In the entries below, find the line containing "Task: Open the @catkitte2 handle link". Copy it and all lines after it, exactly, through the end.
::::::
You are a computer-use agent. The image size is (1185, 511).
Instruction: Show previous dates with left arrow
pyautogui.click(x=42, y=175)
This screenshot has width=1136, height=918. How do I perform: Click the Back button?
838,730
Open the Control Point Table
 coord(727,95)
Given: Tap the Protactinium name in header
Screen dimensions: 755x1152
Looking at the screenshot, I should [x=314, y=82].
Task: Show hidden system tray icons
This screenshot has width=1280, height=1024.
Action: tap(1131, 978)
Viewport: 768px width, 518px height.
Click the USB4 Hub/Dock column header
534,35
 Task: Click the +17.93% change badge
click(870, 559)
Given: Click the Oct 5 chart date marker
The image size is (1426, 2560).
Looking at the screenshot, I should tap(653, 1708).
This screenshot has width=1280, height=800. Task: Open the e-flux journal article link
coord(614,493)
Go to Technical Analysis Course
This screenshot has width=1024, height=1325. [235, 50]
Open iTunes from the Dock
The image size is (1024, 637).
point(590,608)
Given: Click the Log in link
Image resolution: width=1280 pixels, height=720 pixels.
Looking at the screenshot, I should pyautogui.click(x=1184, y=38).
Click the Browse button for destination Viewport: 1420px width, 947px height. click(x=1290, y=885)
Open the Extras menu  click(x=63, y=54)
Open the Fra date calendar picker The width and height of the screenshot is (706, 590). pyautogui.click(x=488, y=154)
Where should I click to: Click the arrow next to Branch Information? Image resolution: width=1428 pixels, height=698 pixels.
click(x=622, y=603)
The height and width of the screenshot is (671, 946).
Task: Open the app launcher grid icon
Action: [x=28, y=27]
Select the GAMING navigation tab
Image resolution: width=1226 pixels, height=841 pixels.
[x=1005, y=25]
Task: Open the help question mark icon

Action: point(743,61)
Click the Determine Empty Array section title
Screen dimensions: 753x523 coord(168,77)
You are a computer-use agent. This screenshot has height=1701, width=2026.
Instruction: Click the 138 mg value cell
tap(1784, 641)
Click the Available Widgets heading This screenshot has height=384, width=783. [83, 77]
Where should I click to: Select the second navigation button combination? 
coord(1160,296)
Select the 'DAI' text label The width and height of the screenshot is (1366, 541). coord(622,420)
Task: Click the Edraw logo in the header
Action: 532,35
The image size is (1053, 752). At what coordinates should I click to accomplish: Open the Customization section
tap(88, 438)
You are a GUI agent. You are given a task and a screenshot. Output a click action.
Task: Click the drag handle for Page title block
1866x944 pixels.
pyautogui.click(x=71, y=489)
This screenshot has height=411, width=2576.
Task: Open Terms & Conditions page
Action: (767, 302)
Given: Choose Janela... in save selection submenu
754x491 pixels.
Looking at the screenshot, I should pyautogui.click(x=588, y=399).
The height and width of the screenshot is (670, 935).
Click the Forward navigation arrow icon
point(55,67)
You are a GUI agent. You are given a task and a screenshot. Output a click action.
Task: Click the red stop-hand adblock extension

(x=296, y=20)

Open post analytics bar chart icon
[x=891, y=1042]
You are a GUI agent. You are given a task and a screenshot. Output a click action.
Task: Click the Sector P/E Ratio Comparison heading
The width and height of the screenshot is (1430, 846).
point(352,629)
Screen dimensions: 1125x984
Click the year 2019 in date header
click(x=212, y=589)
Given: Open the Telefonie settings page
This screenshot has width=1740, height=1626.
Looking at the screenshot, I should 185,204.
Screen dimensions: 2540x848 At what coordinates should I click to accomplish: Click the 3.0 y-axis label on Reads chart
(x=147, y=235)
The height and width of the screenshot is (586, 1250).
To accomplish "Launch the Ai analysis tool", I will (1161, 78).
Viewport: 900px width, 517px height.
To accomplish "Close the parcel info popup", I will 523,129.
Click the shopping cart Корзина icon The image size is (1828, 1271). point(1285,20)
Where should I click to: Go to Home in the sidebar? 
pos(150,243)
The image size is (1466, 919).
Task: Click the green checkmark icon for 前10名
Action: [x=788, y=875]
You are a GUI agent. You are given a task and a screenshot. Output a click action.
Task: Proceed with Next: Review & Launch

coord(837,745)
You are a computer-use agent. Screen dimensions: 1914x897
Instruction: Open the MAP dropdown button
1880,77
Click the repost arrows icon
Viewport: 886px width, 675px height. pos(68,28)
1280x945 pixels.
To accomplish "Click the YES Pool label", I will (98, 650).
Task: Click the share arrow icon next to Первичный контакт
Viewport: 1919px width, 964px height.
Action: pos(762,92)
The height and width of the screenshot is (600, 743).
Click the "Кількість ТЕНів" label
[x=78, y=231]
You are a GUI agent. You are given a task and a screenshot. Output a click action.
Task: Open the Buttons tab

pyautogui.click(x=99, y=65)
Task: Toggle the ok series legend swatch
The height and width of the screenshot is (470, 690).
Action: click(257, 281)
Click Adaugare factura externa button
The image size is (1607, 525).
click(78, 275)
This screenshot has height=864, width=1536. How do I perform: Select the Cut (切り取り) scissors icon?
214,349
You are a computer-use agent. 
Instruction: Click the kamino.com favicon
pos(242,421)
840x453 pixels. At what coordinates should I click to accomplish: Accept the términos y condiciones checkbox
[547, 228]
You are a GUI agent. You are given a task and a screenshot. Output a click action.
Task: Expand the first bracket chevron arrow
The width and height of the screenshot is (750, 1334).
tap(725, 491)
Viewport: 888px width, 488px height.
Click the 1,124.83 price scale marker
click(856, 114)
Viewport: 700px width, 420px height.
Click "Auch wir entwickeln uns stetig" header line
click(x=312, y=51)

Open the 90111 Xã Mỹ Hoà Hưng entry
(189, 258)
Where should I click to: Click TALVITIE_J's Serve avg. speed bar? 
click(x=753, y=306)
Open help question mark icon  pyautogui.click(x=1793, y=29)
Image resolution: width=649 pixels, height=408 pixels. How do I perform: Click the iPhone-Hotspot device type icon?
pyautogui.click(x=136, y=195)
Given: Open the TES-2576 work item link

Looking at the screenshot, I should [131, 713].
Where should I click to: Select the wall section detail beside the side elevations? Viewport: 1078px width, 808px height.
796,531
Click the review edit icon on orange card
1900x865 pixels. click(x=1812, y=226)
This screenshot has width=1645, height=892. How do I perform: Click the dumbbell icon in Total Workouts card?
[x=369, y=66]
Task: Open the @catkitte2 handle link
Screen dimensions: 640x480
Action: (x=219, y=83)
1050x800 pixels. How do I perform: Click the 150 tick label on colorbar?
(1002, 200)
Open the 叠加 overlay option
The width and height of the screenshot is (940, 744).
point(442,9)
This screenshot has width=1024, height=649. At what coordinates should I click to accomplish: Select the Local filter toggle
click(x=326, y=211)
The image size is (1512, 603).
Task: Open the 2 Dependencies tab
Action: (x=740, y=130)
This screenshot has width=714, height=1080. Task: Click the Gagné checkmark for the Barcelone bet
::::::
* _Answer to the exercise_
Task: Open the @catkitte2 handle link
Screen dimensions: 640x480
Action: (x=219, y=83)
1050x800 pixels. How do I perform: Click the 150 tick label on colorbar?
(1002, 200)
Open the 叠加 overlay option
The width and height of the screenshot is (940, 744).
point(442,9)
This screenshot has width=1024, height=649. At what coordinates should I click to accomplish: Select the Local filter toggle
click(x=326, y=211)
The image size is (1512, 603).
Task: Open the 2 Dependencies tab
Action: (x=740, y=130)
This screenshot has width=714, height=1080. Task: Click the Gagné checkmark for the Barcelone bet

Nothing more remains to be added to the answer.